この法律は、国民が健康な生活 及び長寿を享受することのできる社会(以下「健康長寿社会」という。)を形成するためには、先端的な科学技術を用いた医療、革新的な医薬品等(医薬品、医療機器等の品質、有効性及び安全性の確保等に関する法律(昭和三十五年法律第百四十五号)第二条第一項に規定する医薬品、同条第四項に規定する医療機器 又は同条第九項に規定する再生医療等製品をいう。第十三条第一項において同じ。)を用いた医療 その他の世界最高水準の技術を用いた医療(以下「世界最高水準の医療」という。)の提供に資する医療分野の研究開発 並びにその環境の整備 及び成果の普及 並びに健康長寿社会の形成に資する新たな産業活動の創出 及び活性化 並びにそれらの環境の整備(以下「健康・医療に関する先端的研究開発 及び新産業創出」という。)を図るとともに、それを通じた我が国経済の成長を図ることが重要となっていることに鑑み、健康・医療に関する先端的研究開発 及び新産業創出に関し、基本理念、国等の責務、その推進を図るための基本的施策 その他基本となる事項について定めるとともに、政府が講ずべき健康・医療に関する先端的研究開発 及び新産業創出に関する施策を総合的かつ計画的に推進するための計画(以下「健康・医療戦略」という。)の作成 及び健康・医療戦略推進本部の設置 その他の健康・医療戦略の推進に必要となる事項について定めることにより、健康・医療戦略を推進し、もって健康長寿社会の形成に資することを目的とする。
健康・医療戦略推進法
第一章 総則
健康・医療に関する先端的研究開発 及び新産業創出は、医療分野の研究開発における基礎的な研究開発から実用化のための研究開発までの一貫した研究開発の推進 及びその成果の円滑な実用化により、世界最高水準の医療の提供に資するとともに、健康長寿社会の形成に資する新たな産業活動の創出 及びその海外における展開の促進 その他の活性化により、海外における医療の質の向上にも寄与しつつ、我が国経済の成長に資するものとなることを旨として、行われなければならない。
国は、前条に定める基本理念(以下「基本理念」という。

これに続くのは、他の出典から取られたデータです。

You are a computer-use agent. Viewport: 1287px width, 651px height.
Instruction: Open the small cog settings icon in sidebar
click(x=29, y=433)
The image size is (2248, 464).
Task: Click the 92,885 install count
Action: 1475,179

)にのっとり、健康・医療に関する先端的研究開発 及び新産業創出に関する施策を総合的かつ計画的に策定し、及び実施する責務を有する。
地方公共団体は、基本理念にのっとり、健康・医療に関する先端的研究開発 及び新産業創出に関し、国との適切な役割分担の下、地方公共団体が実施すべき施策として、その地方公共団体の区域の特性を生かした自主的な施策を策定し、及び実施する責務を有する。
大学、研究開発法人(科学技術・イノベーション創出の活性化に関する法律(平成二十年法律第六十三号)第二条第九項に規定する研究開発法人をいう。)その他の研究機関(以下単に「研究機関」という。)は、基本理念にのっとり、医療分野の研究開発 及びその成果の普及 並びに人材の育成に積極的に努めなければならない。

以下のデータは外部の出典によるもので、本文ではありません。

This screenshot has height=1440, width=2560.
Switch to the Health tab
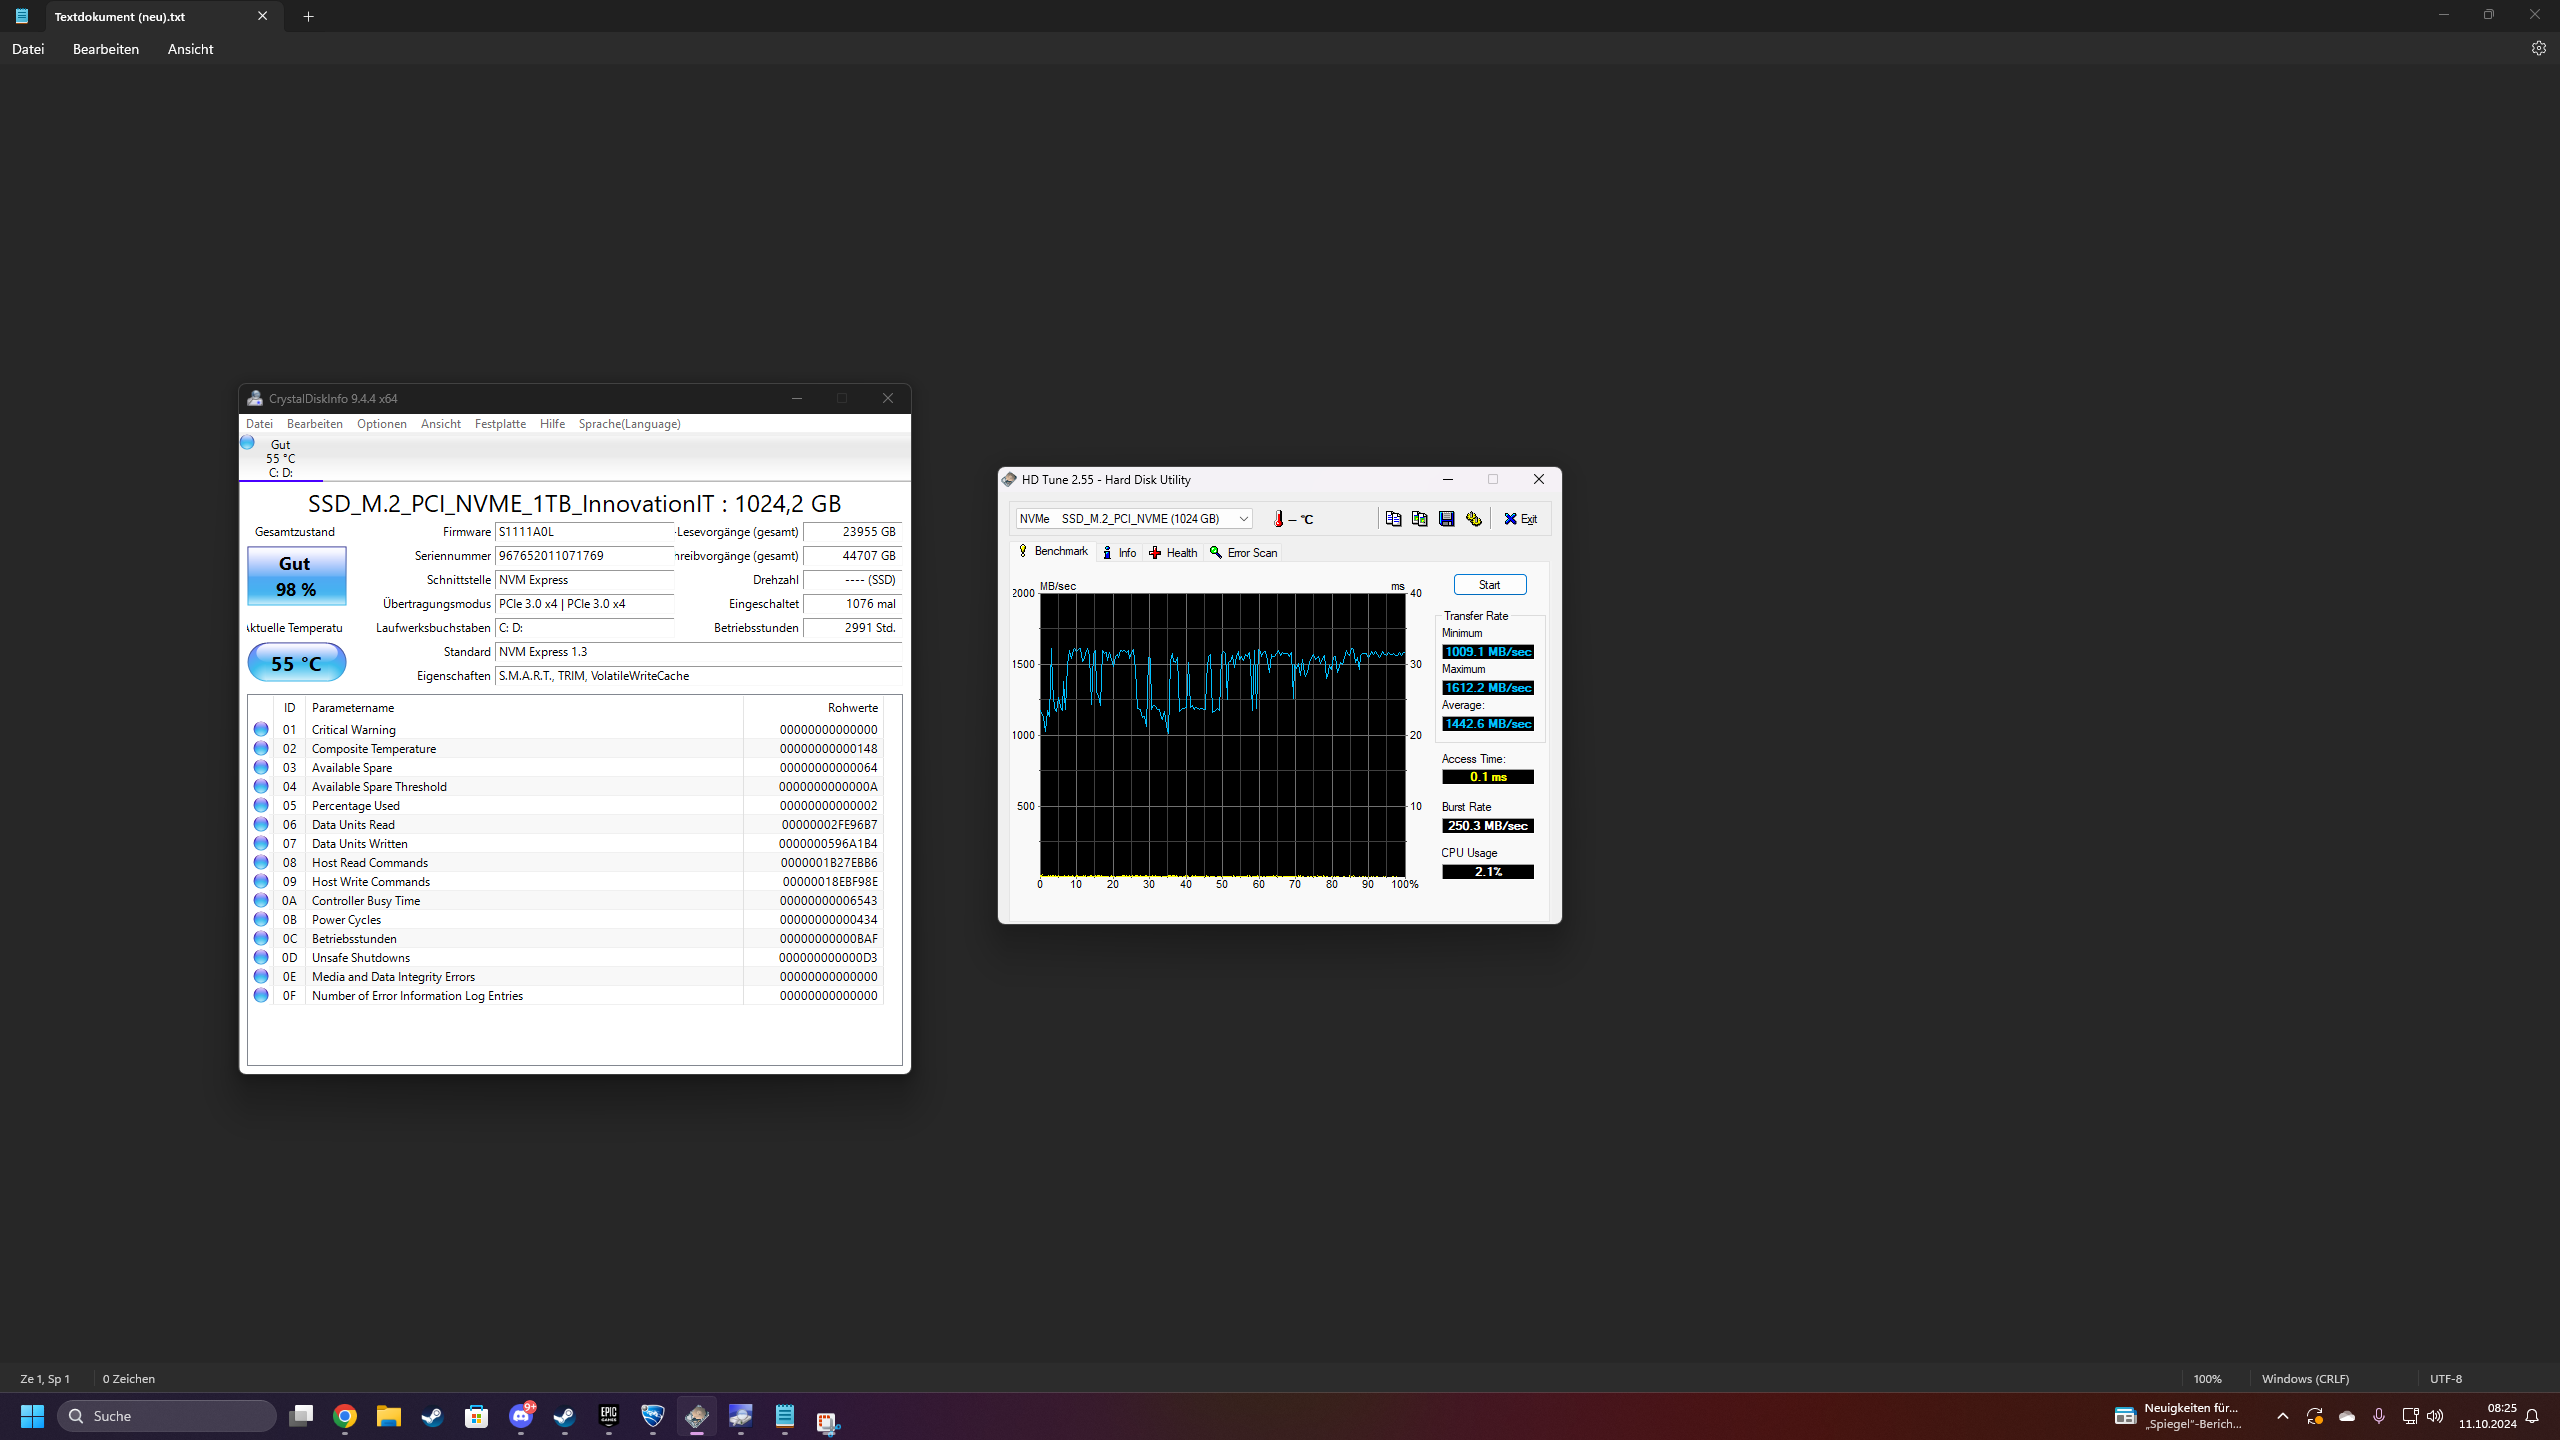click(1173, 552)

研究機関は、医療分野の研究開発を行うに当たっては、先端的、学際的 又は総合的な研究に努めなければならない。
医療機関は、基本理念にのっとり、第三条の規定に基づき国が実施する施策 及び第四条の規定に基づき地方公共団体が実施する施策に協力するよう努めなければならない。
健康・医療に関する先端的研究開発 及び新産業創出を行う事業者(次条、第十二条 及び第十六条において単に「事業者」という。)は、基本理念にのっとり、自ら研究開発に努めるとともに、第三条の規定に基づき国が実施する施策 及び第四条の規定に基づき地方公共団体が実施する施策に協力するよう努めなければならない。

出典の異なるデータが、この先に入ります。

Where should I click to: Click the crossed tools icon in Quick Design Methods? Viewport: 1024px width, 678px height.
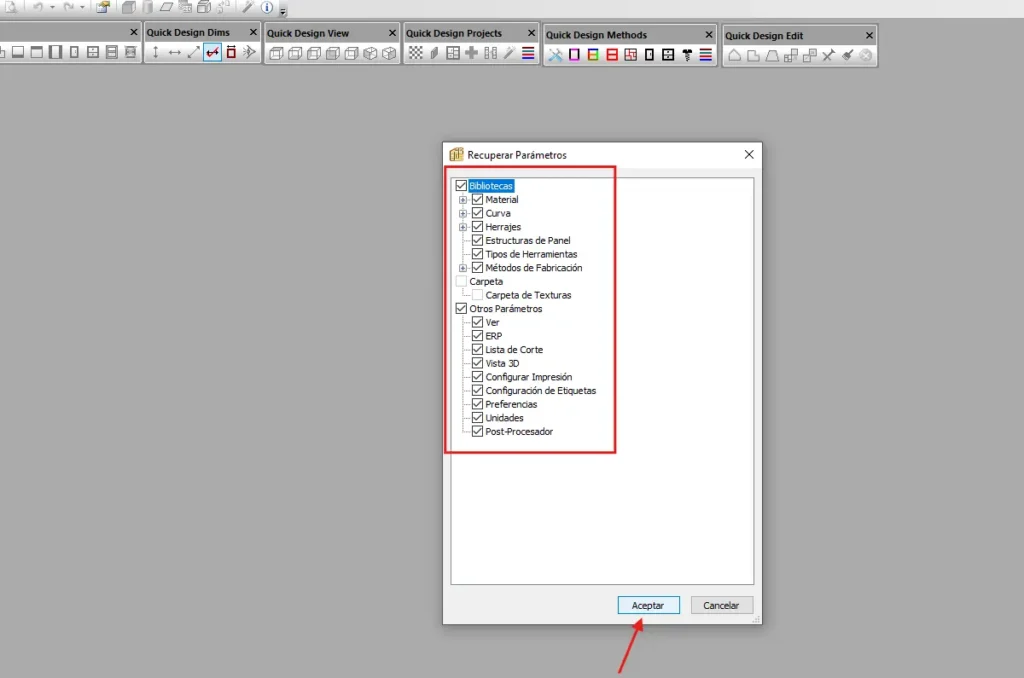pyautogui.click(x=555, y=55)
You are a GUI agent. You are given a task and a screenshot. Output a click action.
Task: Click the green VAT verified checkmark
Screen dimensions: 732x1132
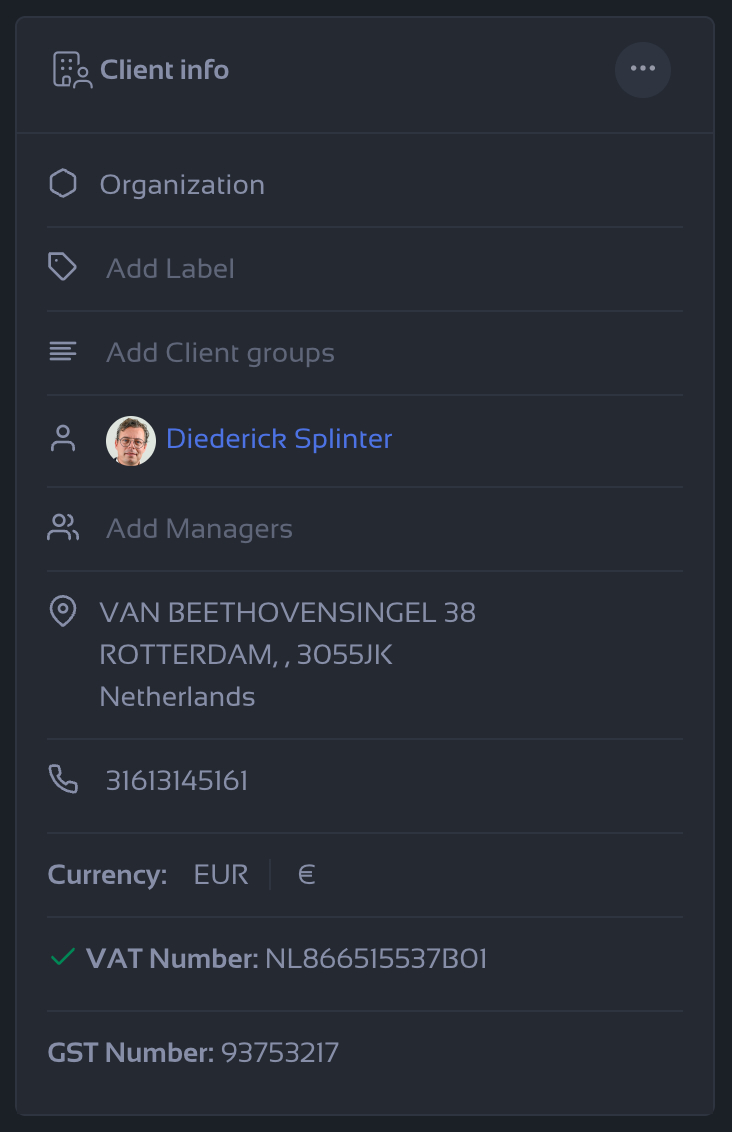tap(62, 958)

国は、国、地方公共団体、研究機関、医療機関 及び事業者が相互に連携を図りながら協力することにより、健康・医療に関する先端的研究開発 及び新産業創出の効果的な実施が図られることに鑑み、これらの者の間の連携の強化に必要な施策を講ずるものとする。
国は、健康・医療に関する先端的研究開発 及び新産業創出に関する施策を実施するため必要な法制上 又は財政上の措置 その他の措置を講ずるものとする。
第二章 基本的施策
国は、世界最高水準の医療の提供に必要な医療分野の研究開発の推進 及びその成果の円滑な実用化を図るため、医療分野の研究開発に関し、基礎的な研究開発から実用化のための研究開発までの一貫した研究開発の推進、研究機関における研究開発の成果の移転のための体制の整備、研究開発の成果に係る情報の提供 その他の施策を講ずるものとする。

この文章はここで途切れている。